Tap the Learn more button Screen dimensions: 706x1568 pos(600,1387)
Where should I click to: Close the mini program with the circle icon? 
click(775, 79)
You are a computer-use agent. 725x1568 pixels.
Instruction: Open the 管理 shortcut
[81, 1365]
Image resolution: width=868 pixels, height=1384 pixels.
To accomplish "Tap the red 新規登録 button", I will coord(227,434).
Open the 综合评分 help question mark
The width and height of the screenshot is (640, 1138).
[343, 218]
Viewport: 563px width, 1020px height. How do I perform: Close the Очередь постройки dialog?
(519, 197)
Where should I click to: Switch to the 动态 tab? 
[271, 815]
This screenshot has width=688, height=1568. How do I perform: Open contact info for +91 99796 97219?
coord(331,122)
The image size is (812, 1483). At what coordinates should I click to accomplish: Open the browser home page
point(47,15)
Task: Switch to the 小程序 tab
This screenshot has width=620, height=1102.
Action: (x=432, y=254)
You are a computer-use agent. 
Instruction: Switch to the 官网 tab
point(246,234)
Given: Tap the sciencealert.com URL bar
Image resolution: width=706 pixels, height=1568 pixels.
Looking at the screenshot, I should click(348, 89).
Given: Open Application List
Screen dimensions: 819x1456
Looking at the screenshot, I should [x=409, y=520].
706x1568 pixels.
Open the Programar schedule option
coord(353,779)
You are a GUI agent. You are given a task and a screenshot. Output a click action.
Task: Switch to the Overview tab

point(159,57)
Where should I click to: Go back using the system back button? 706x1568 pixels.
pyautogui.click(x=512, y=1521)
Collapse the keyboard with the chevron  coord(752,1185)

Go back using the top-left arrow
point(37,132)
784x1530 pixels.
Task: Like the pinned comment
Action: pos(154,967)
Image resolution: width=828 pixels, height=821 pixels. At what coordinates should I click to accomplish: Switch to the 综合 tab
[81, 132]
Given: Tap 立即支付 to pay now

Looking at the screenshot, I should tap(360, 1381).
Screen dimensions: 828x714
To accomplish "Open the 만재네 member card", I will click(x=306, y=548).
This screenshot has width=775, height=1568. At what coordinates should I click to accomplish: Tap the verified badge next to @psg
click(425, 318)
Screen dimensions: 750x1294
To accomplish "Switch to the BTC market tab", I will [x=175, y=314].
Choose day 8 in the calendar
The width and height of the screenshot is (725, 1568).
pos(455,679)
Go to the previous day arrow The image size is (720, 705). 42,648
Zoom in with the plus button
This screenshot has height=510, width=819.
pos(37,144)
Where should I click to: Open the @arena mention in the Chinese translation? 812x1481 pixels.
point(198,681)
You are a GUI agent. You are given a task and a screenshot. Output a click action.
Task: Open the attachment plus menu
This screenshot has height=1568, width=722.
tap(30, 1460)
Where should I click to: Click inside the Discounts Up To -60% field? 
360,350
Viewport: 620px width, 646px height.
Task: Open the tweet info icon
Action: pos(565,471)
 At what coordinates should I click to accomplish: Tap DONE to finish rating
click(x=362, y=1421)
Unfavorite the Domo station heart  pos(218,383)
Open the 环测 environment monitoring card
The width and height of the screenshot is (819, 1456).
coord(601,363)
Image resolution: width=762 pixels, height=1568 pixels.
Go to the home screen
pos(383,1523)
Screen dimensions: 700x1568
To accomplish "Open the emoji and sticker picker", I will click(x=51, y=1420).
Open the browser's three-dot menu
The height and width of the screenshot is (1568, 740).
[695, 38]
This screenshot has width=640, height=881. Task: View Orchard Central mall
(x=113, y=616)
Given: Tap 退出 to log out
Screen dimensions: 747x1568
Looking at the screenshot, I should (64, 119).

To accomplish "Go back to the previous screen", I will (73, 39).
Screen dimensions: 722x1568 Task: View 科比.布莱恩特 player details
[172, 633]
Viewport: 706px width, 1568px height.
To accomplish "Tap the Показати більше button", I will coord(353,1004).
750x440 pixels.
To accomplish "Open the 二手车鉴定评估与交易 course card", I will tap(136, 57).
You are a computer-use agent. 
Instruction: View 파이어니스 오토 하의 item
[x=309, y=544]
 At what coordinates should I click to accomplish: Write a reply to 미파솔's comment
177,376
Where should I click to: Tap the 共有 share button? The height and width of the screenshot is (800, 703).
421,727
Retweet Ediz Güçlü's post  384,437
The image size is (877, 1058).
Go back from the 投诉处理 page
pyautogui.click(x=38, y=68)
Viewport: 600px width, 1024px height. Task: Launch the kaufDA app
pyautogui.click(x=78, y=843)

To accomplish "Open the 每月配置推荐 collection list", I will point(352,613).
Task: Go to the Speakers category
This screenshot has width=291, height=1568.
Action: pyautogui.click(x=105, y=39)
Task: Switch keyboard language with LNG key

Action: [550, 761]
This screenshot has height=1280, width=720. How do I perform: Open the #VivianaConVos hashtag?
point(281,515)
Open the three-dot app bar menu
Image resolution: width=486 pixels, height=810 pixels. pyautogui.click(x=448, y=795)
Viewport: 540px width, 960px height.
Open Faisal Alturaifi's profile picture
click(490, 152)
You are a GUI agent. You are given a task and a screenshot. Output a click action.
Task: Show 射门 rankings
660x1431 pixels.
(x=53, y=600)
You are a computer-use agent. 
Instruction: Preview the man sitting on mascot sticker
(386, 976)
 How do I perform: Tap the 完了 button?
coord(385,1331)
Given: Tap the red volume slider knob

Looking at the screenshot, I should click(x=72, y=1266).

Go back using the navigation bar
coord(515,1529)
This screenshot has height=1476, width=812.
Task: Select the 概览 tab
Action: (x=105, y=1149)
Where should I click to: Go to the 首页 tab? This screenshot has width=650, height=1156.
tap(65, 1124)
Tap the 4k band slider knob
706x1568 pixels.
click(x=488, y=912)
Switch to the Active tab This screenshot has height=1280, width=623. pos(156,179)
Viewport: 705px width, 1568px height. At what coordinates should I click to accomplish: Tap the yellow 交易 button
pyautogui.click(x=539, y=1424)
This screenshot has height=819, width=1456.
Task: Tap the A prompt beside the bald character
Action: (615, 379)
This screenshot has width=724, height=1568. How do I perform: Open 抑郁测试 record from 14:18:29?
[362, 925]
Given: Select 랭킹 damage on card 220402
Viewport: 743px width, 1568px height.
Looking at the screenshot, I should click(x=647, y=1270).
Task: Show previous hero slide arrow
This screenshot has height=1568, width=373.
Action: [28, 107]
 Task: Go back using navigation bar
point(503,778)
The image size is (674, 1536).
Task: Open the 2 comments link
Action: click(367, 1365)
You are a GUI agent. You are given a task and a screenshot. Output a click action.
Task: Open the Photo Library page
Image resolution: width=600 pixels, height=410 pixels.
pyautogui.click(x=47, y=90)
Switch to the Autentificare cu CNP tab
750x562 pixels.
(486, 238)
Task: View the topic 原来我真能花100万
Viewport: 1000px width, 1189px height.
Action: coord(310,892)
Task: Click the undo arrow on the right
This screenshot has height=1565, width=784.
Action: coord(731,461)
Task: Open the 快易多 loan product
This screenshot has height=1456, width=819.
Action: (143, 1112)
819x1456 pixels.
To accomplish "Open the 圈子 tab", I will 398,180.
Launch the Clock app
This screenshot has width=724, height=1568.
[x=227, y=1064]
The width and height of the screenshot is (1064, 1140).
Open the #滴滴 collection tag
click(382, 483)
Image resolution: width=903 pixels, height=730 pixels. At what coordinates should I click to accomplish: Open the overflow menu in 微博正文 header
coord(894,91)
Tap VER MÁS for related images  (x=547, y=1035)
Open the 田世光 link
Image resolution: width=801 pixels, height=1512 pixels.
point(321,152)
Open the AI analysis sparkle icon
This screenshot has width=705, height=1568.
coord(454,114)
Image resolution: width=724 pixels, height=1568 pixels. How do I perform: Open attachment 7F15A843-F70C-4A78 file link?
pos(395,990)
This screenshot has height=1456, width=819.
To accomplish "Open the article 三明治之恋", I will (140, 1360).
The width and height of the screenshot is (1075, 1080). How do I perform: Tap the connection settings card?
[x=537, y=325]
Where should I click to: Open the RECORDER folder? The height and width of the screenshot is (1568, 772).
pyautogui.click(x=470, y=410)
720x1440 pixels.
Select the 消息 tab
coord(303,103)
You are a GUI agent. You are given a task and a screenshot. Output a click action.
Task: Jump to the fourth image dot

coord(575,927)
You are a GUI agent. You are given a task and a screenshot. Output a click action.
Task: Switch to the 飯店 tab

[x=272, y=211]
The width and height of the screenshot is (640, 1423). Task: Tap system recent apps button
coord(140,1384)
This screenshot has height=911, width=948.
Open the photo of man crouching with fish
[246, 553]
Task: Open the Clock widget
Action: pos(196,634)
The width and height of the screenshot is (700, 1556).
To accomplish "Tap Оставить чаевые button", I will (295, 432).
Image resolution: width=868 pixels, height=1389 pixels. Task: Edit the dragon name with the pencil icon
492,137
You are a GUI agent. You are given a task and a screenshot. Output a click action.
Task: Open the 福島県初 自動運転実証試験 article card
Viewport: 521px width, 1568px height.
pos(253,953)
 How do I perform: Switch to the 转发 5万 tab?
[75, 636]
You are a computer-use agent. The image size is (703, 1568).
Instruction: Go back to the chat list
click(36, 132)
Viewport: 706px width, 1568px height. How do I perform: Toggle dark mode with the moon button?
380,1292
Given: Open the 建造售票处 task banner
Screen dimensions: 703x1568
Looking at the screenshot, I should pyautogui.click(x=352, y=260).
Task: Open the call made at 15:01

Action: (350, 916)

• **Exercise description**:
Extract every line in the entries above that contains the string "knob". Match case exactly.

• **Exercise solution**:
Given: Tap the red volume slider knob
Tap the 4k band slider knob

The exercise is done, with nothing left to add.